| INSTRUCTION |
Render the lines of the entries as a numbered list, starting at the line that contains "Find the location" and ending at the end of the entries, skipping blank lines. Leave the pictures out of your list.

(Stored records)
= = = = = = =
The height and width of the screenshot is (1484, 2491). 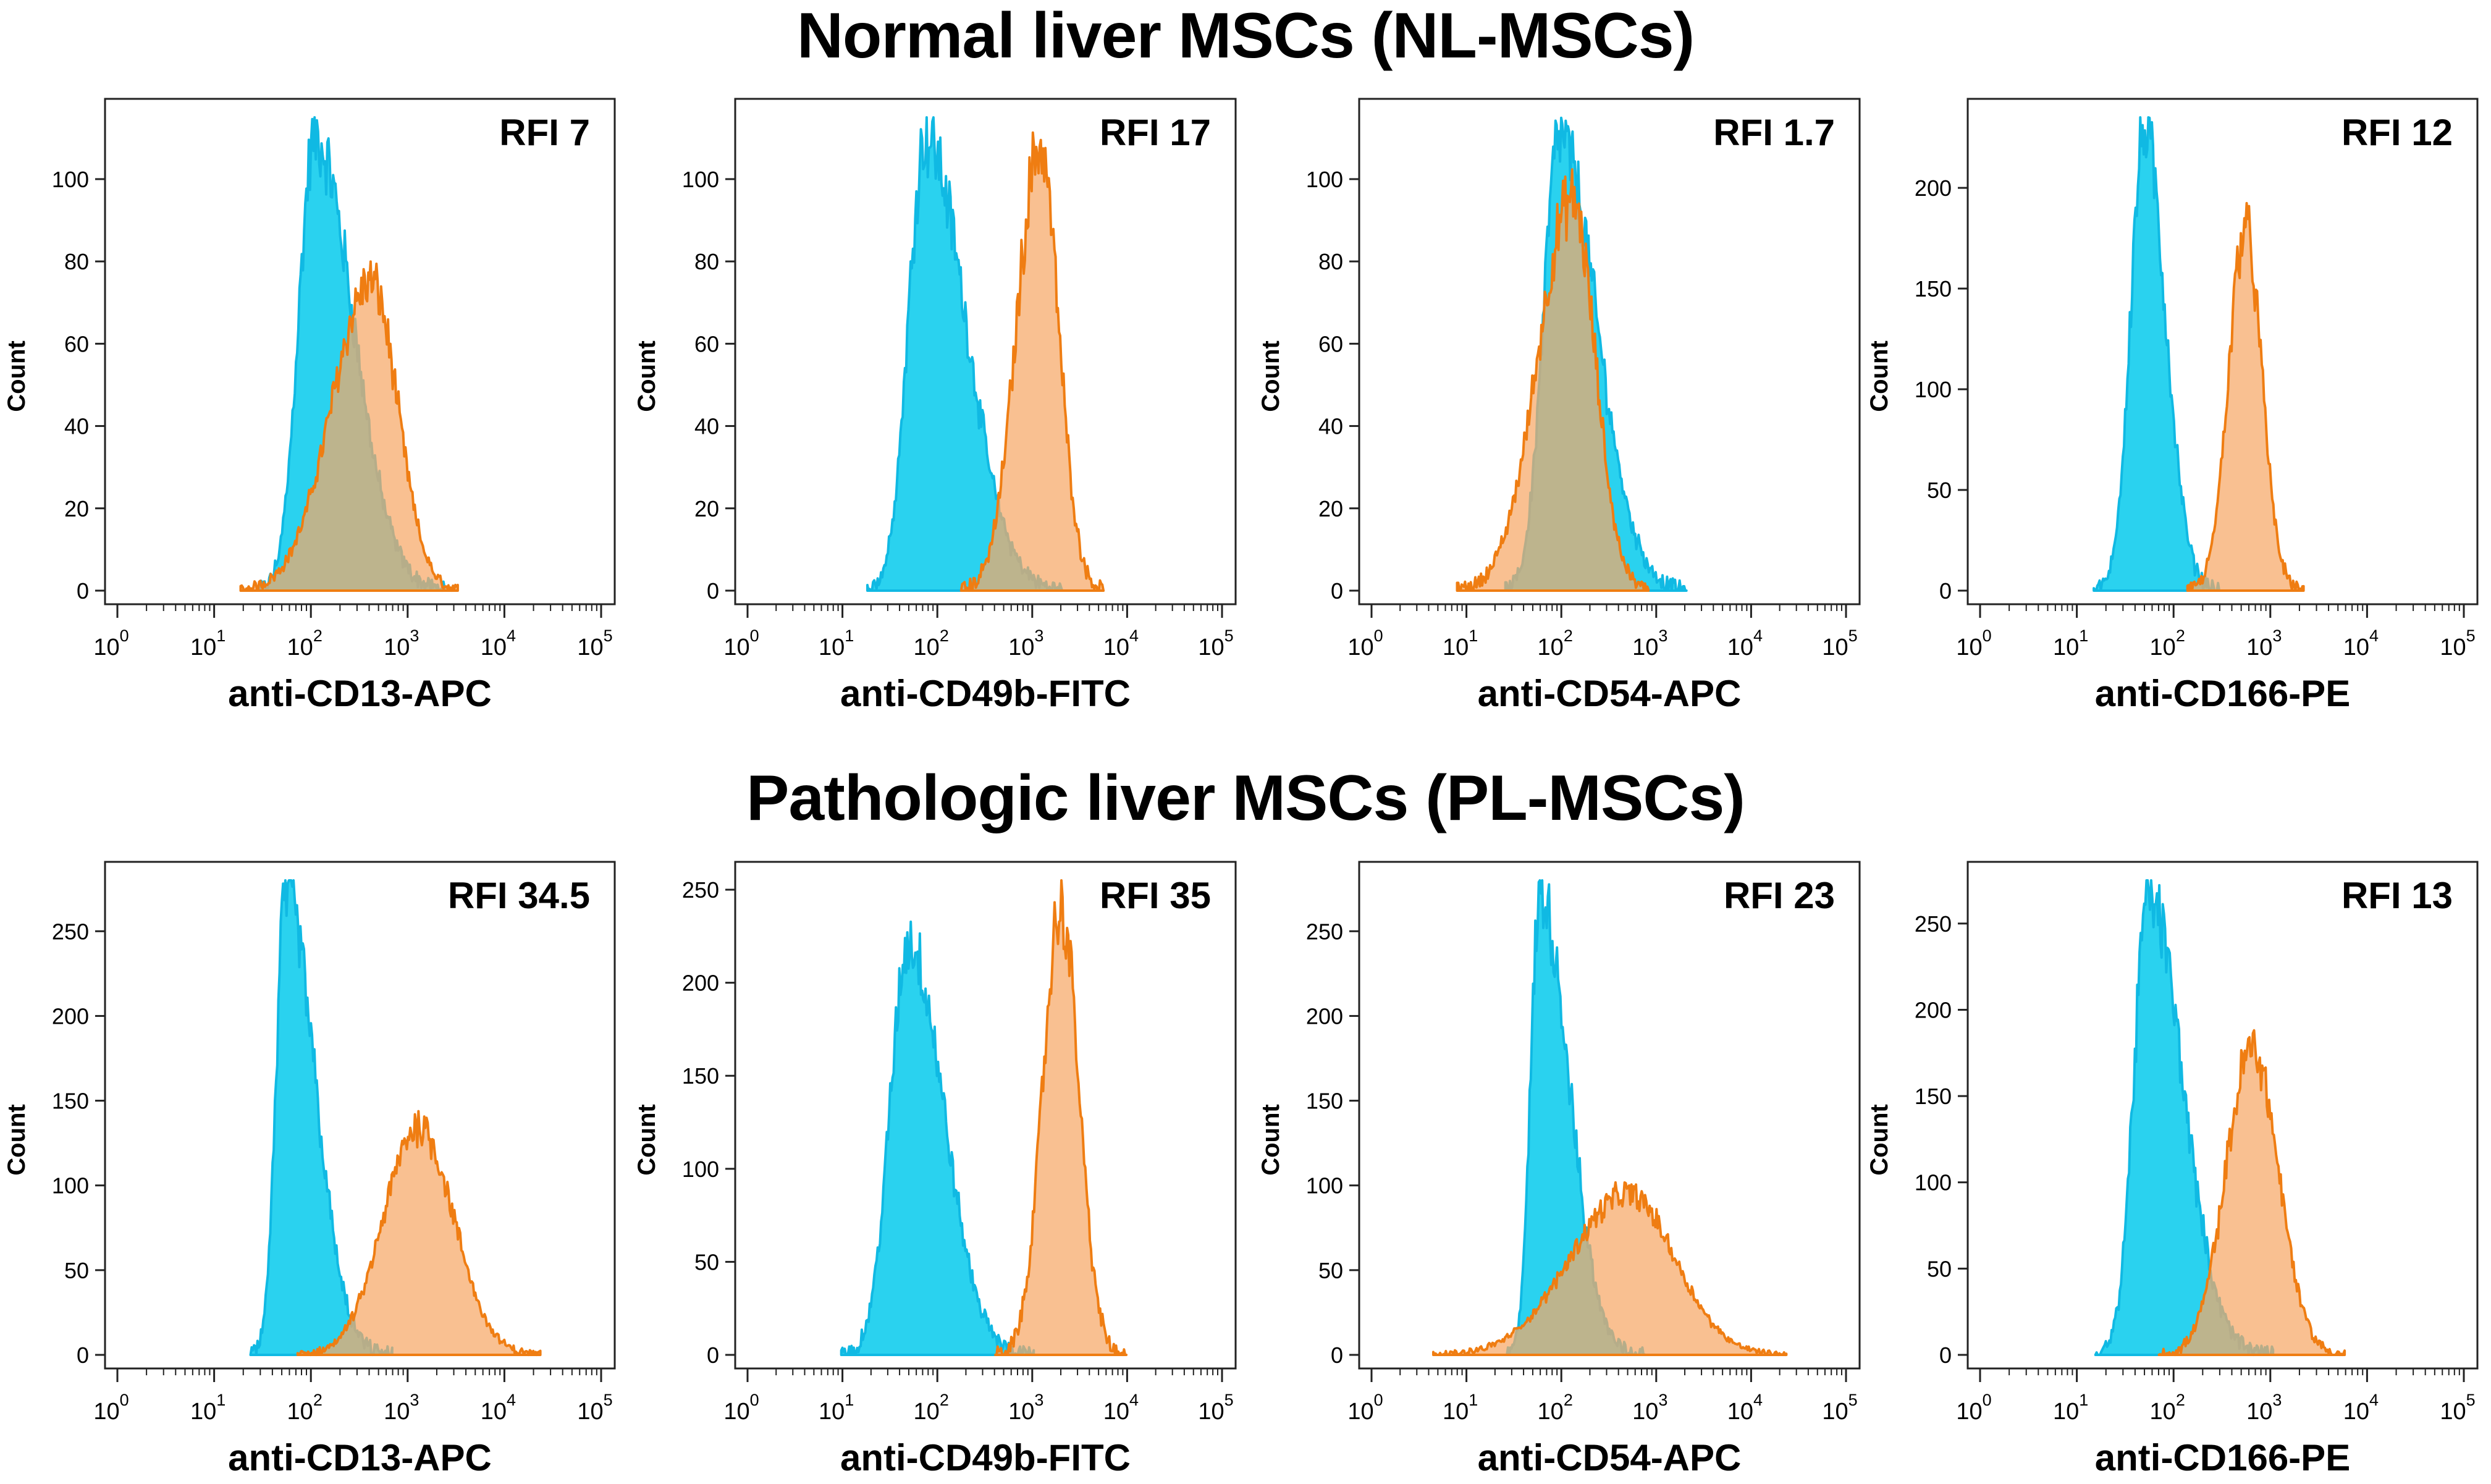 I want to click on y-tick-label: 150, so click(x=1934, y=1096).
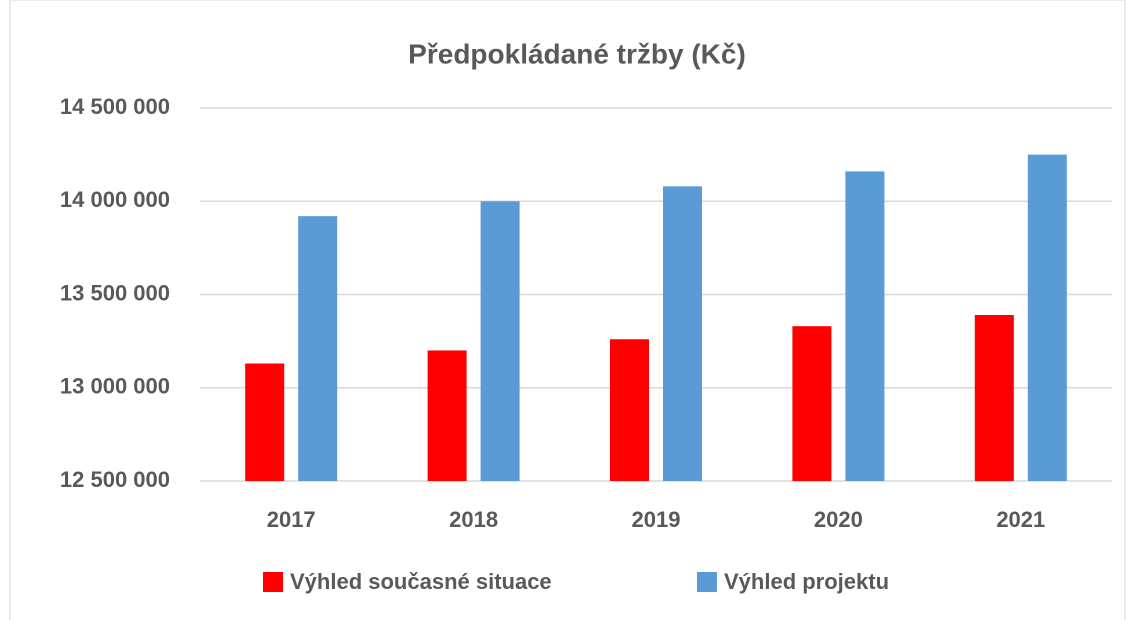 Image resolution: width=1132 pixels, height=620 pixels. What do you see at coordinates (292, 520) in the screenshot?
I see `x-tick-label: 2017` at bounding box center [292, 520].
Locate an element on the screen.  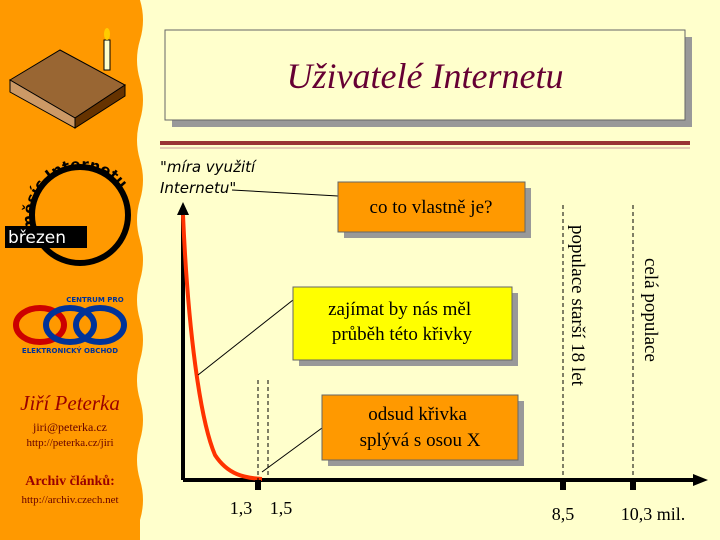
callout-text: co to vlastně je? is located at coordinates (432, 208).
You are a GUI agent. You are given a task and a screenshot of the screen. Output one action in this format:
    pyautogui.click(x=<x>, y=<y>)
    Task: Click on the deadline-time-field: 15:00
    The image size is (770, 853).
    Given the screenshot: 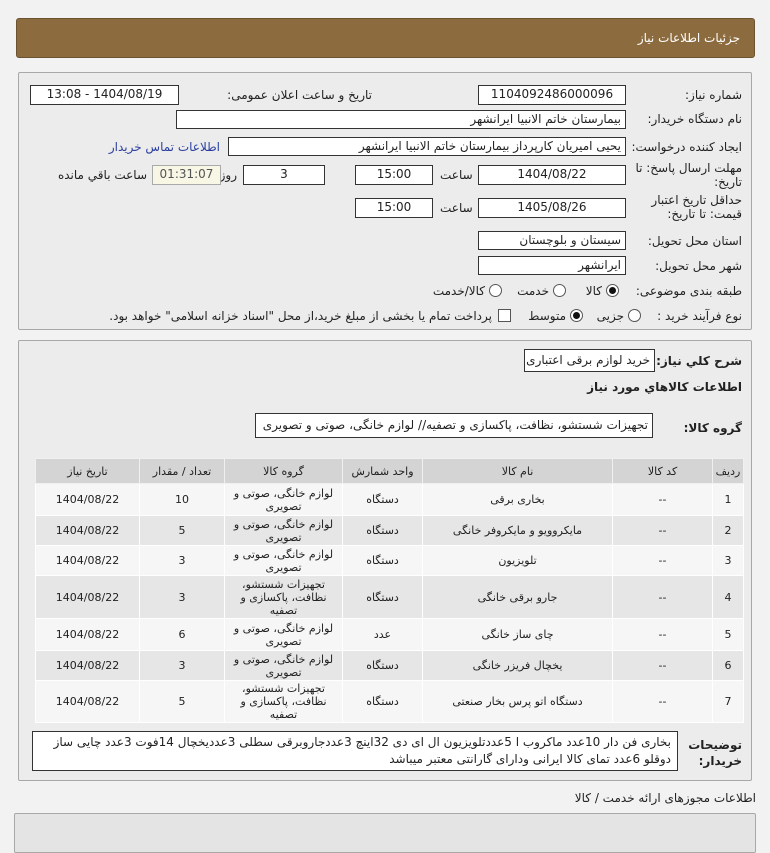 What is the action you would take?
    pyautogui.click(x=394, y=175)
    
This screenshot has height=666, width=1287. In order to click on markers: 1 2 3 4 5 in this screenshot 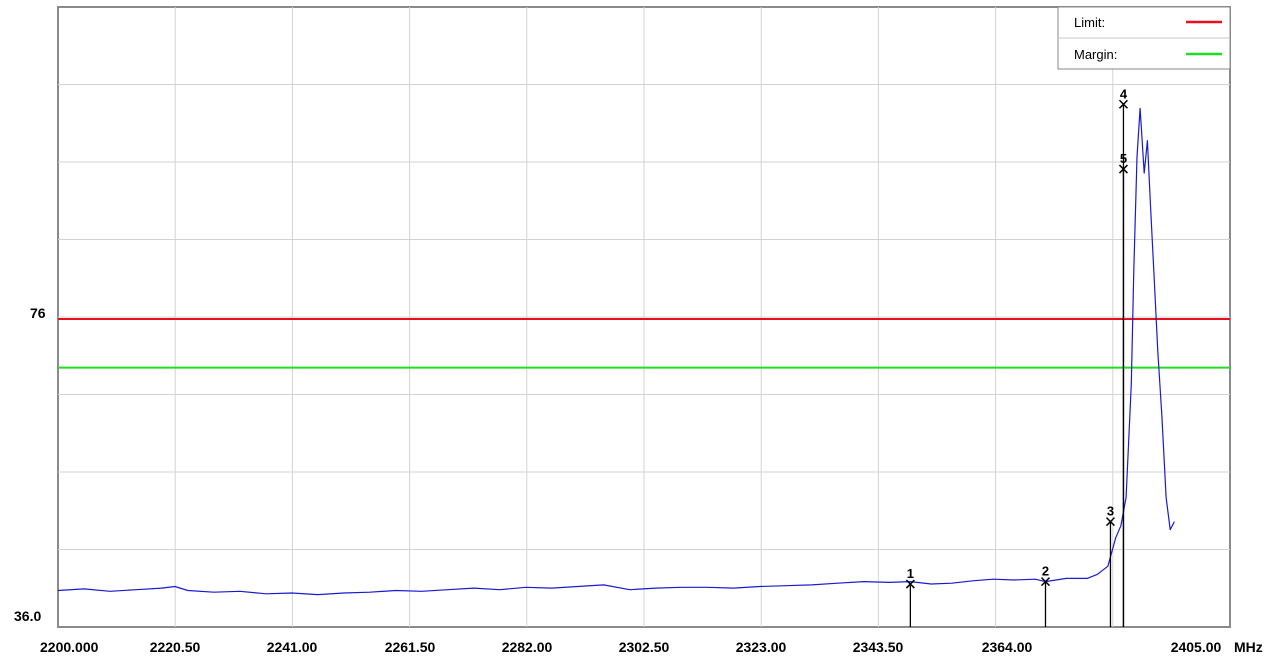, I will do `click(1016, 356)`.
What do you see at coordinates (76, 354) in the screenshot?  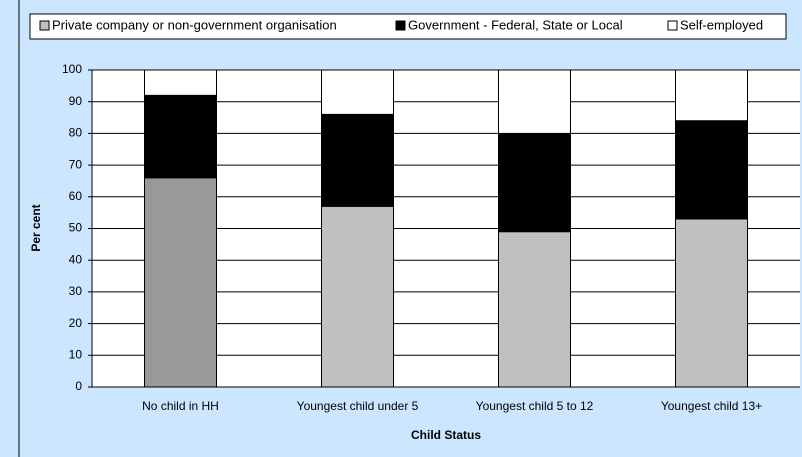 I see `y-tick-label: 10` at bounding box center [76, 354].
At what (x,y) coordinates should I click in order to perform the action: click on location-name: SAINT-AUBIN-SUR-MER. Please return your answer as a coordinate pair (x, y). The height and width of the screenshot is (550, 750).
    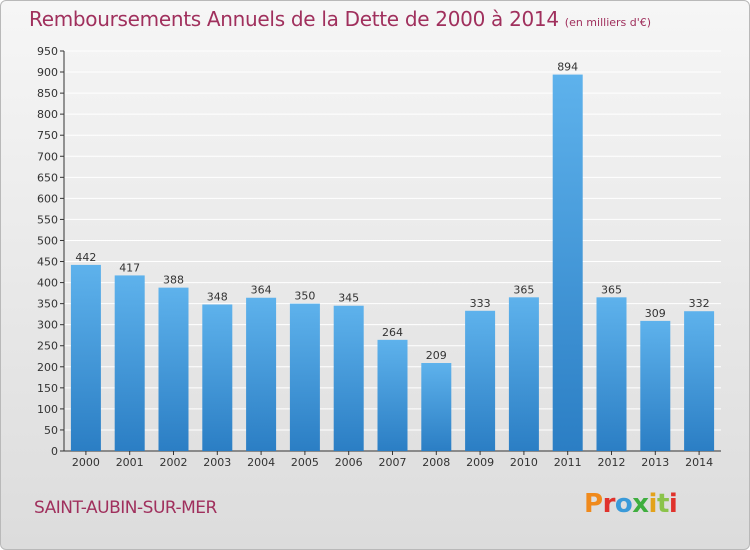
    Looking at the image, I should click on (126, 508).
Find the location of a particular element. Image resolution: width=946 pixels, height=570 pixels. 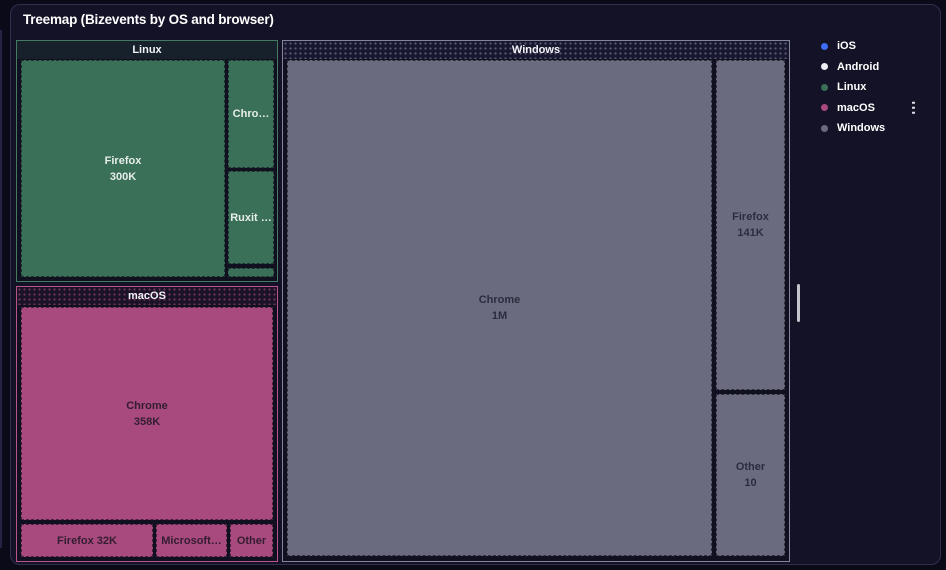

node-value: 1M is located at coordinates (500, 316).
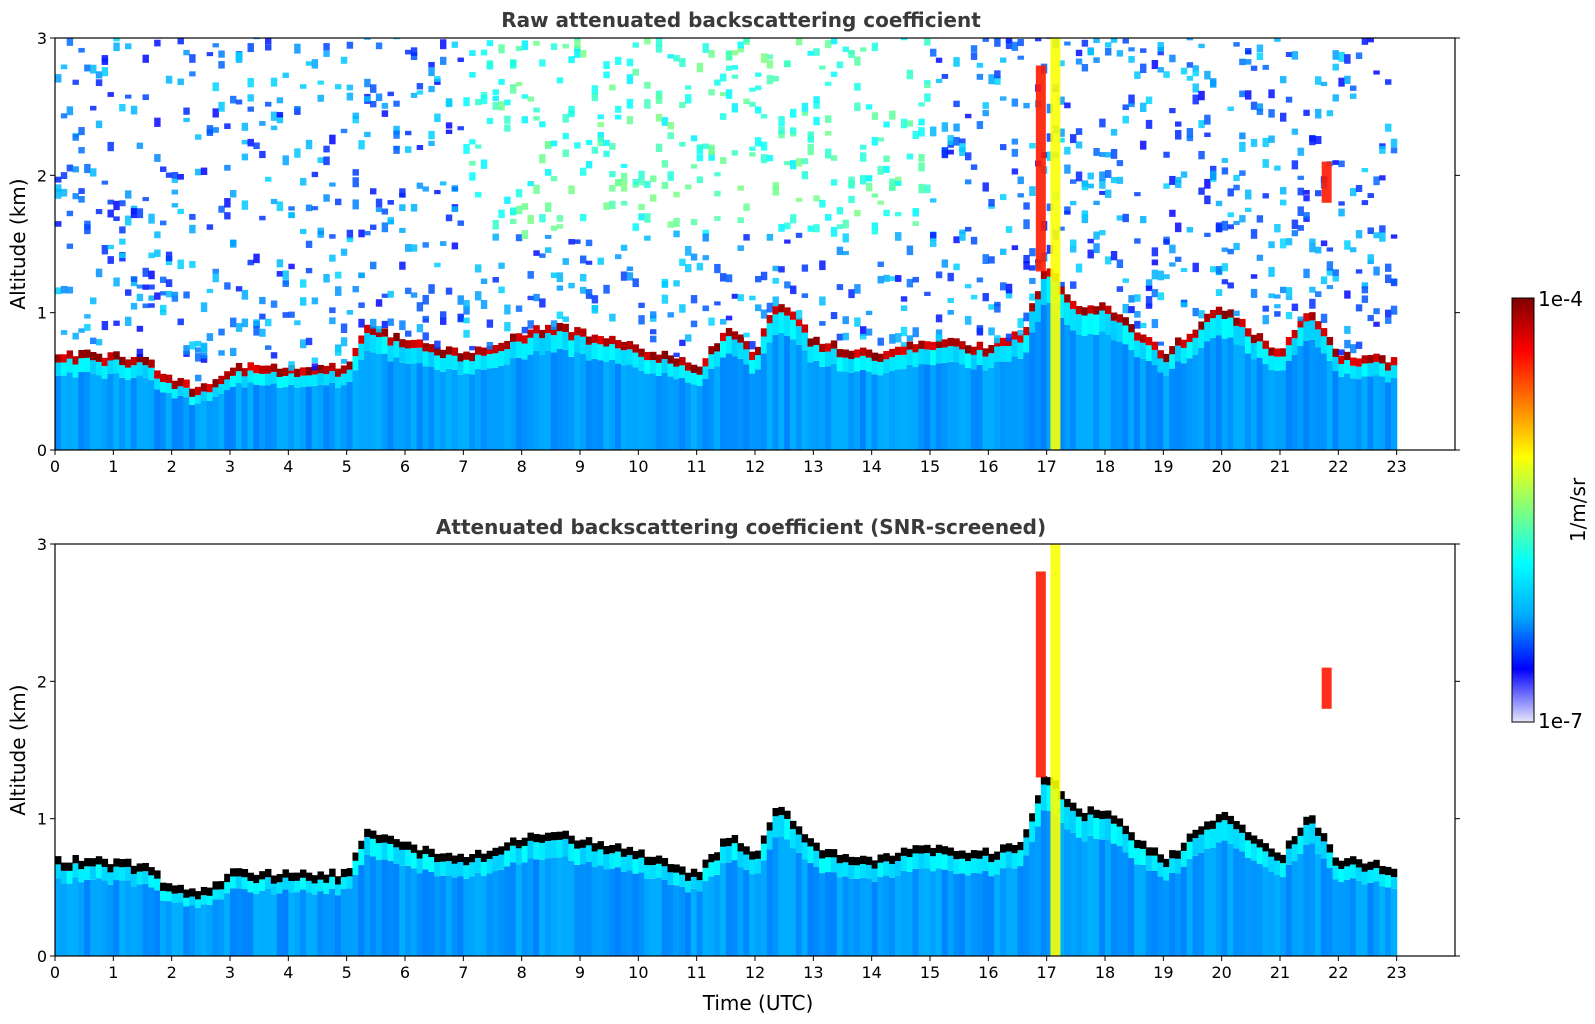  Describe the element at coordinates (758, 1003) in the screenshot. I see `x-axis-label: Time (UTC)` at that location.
= = = = = = =
| EXERCISE RESULT |
1. Find the location of a particular element. Image resolution: width=946 pixels, height=570 pixels. 
2. node-value: 1M is located at coordinates (500, 316).
3.   Describe the element at coordinates (758, 1003) in the screenshot. I see `x-axis-label: Time (UTC)` at that location.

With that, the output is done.